きっと意識しないだけで最初からそれ以上の存在だったのかもしれないが、そんな互いの微妙な距離に気付きもせず、気にも留めていなかった。己を取り巻く人間関係を顧みようとは露程も思わなかった。
深山はそんな大知の事を、鈍すぎる、人の事を分ろうともしない、言葉が通じない、と指摘した。まるで責めるように。
そして、今までのツケを払えと言わんばかりに我が物顔で大知の全てを独占していった。それは今も尚。
酔いによろめく大知の身体を支えようと、背に回される腕が、それとなくラウンジを出ようと促す手が、鳥肌が立つほど不快だ。

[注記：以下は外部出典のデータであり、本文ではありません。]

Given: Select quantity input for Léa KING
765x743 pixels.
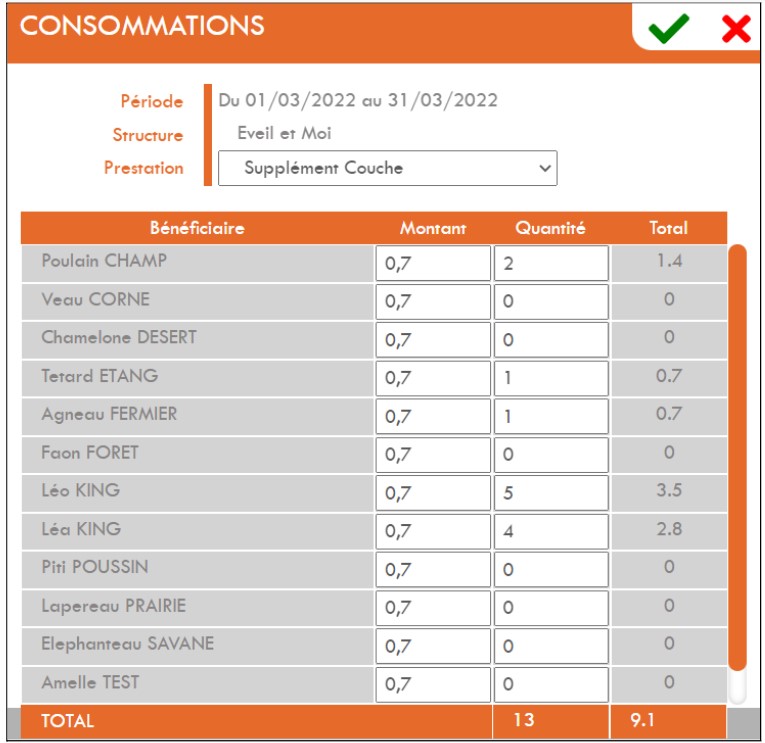Looking at the screenshot, I should [x=551, y=531].
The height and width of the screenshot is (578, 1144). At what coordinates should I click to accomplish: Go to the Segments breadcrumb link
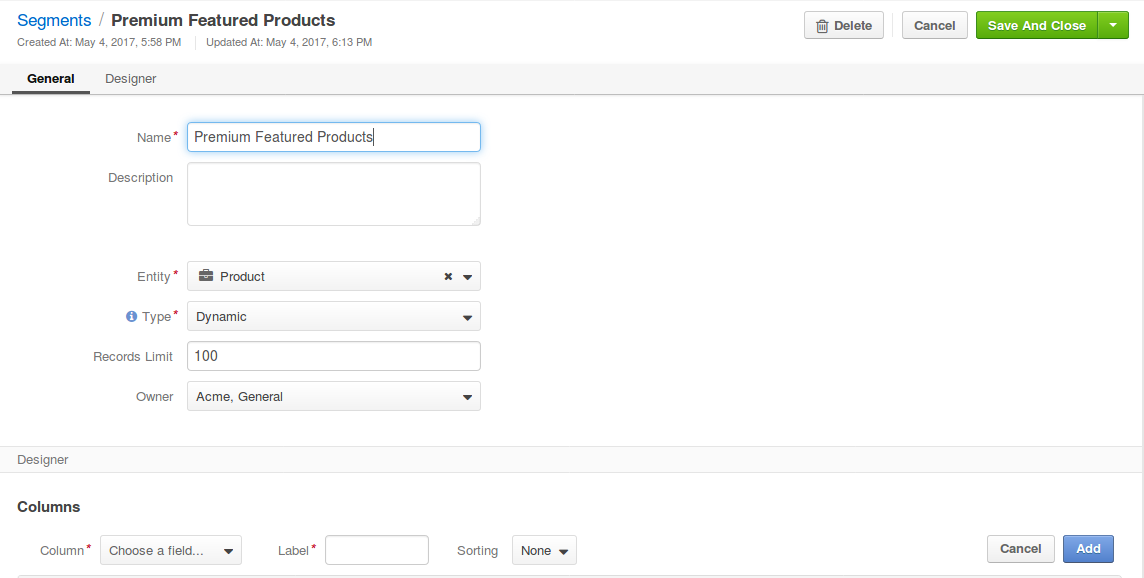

酒を勧める者の真意に気付かず、酒すら見た目だけで判断し、結果を慮ることなく口にした己の軽率さを後悔しながら大知は必死で固辞しようと相手を押しのけた。
だが、大知の焦燥を見透かすように耳元へ囁かれる。
────貴方は他人からどう見られているか考えたことがありますか?
────貴方はとても魅力的だ。とても。
気の利かない陳腐な口説き文句に、いっそ笑いたくなる。
魅力的などと野郎に讃えられても少しも嬉しくない。
どう見られているか?
同性に性欲を抱くなんて有り得ない。
なのに、かつて深山に迫られ散々好き勝手された時には、口から文句は出ても気持ち悪いとは思わなかった。ただ信じられなかっただけで。友達のままで良いじゃないかと、都合の良い事ばかり考えて。
とにかく早く帰らなければ彼に怒られる。
それはもう、嫌味たっぷりに。
過去の思惑に囚われながら男を押しのけようとした大知の手はあっさり避けられ、更に身を寄せてきた腕を腰へまわされた。

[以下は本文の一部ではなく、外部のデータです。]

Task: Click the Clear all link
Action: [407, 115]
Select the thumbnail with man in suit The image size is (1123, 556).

「貴方の社と・・・貴方とは、是非これからも良好な関係を築いていきたい。貴方さえ良ければこのまま契約を五年延長しましょう」
何をふざけたことをいっているのか。枕営業などする気は無い。
腰に回された腕を振り払い、すでに酔いから込み上げていた重い頭痛も厭わず、馬鹿にするなと大知は怒鳴ろうとした、その時。

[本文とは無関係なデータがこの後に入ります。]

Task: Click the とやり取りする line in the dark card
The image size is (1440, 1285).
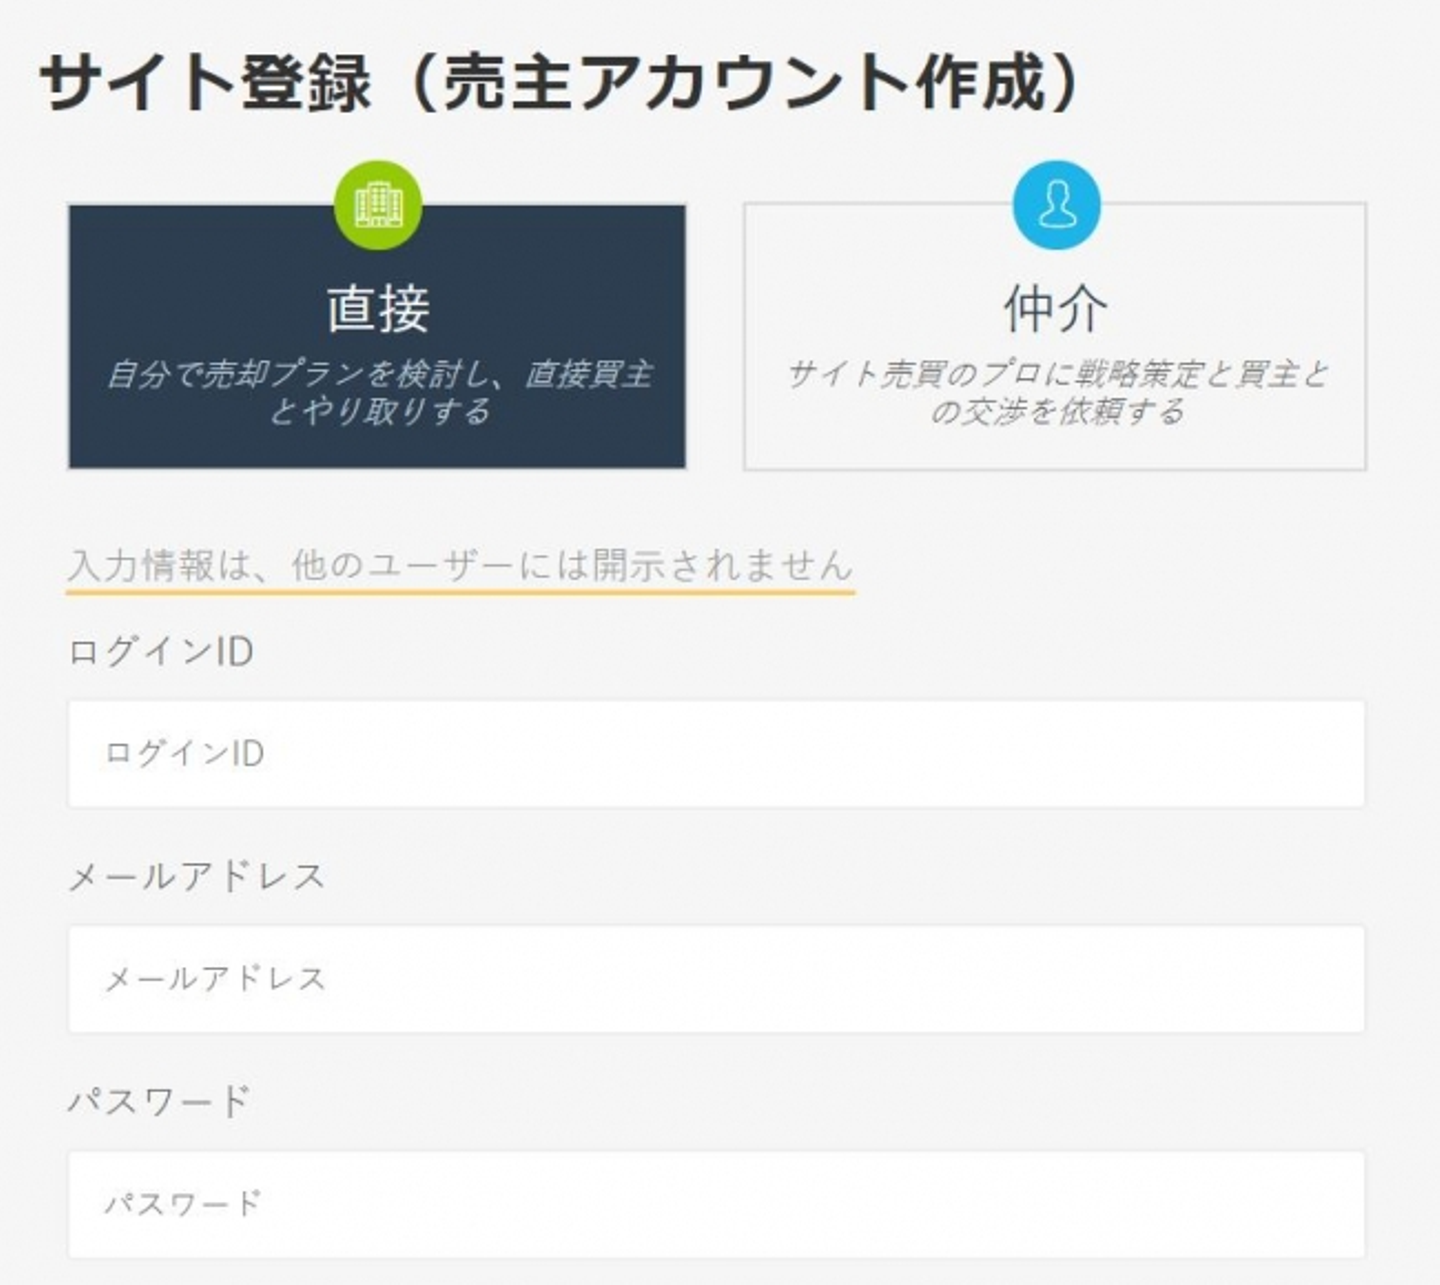Action: pos(380,411)
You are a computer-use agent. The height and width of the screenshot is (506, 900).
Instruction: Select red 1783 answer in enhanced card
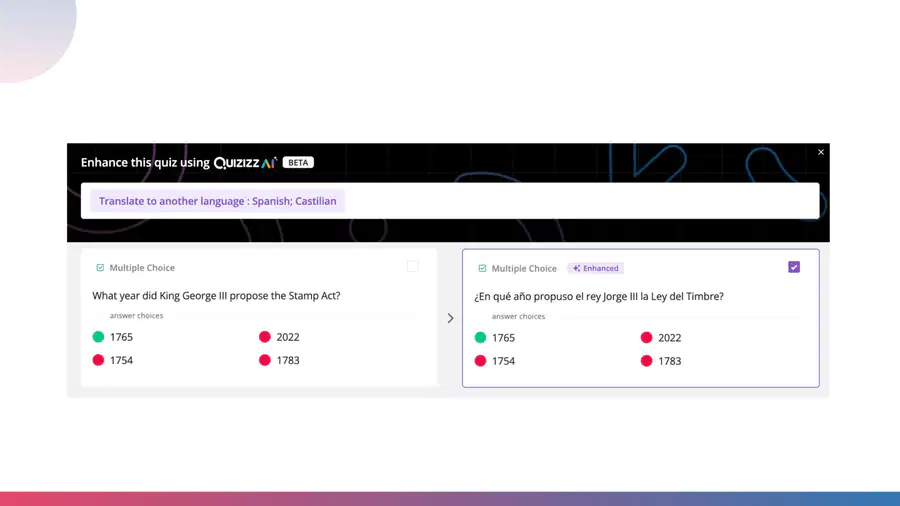(x=661, y=361)
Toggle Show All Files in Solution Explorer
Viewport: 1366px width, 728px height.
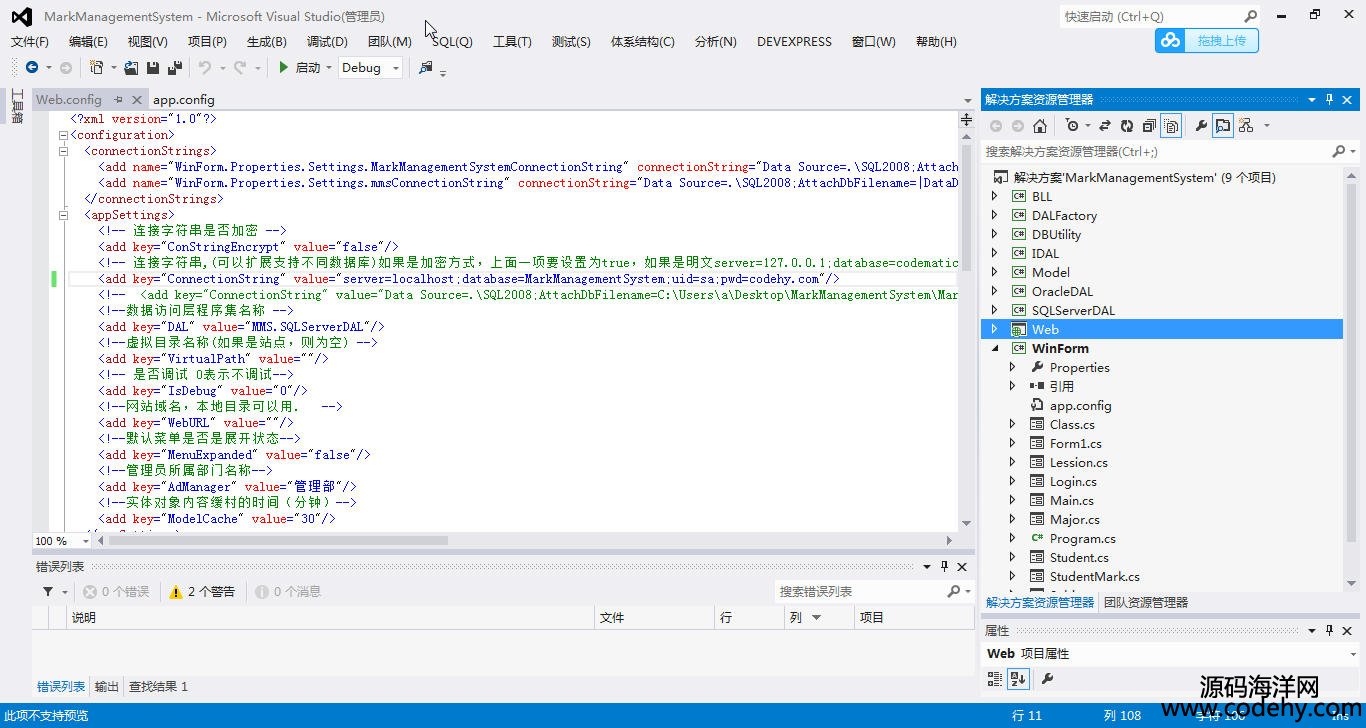pos(1171,126)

俯いていた大知の視界に、つかつかと歩み寄ってくる足元が見えた。
鬼気迫るような勢いで近づいてくるその動作に目を奪われていると、ふいに腕を取られて力強く引っ張られ、思わずよろける大知をその人物は難なく抱き留めた。そして、
「契約延長の申し出でしたら後日、書類上でするべきだと思いますよ。こんな契約相手を酔い潰して確約を得ようなんてしなくてもね」
なんとも慇懃無礼で尊重に欠けた声が頭上から聞こえてくる。
この声が非常に聞き慣れたもので、酔った頭の中で一番聞きたいと思っていた声だったことに大知は気付き、驚いて顔を上げた。
「み、深山・・・」
だが、大知が名を呼ぶ前に、腕が引っこ抜けるのではないかという強さで引っ張られ、もつれるような足元すらすくい上げるような力で彼は歩き出した。それよりも、
「どうして、」
どうして、ここに大知がいるのが分かったのか。
面倒な状況に追い込まれていること、そして一番逢いたいと思っていたことを。
もう一度名を呼び、尋ねた大知に、深山は冷淡な声で ワケは帰ってから、と返してきた。
その声音を聞いて、彼が非常に激怒しているのを感じ取って戦慄したが、停まっているタクシーに押し込まれ、走り出す頃には再び激しい眩暈が襲い、安堵もあってかそのままシートにもたれて深く眠ってしまった。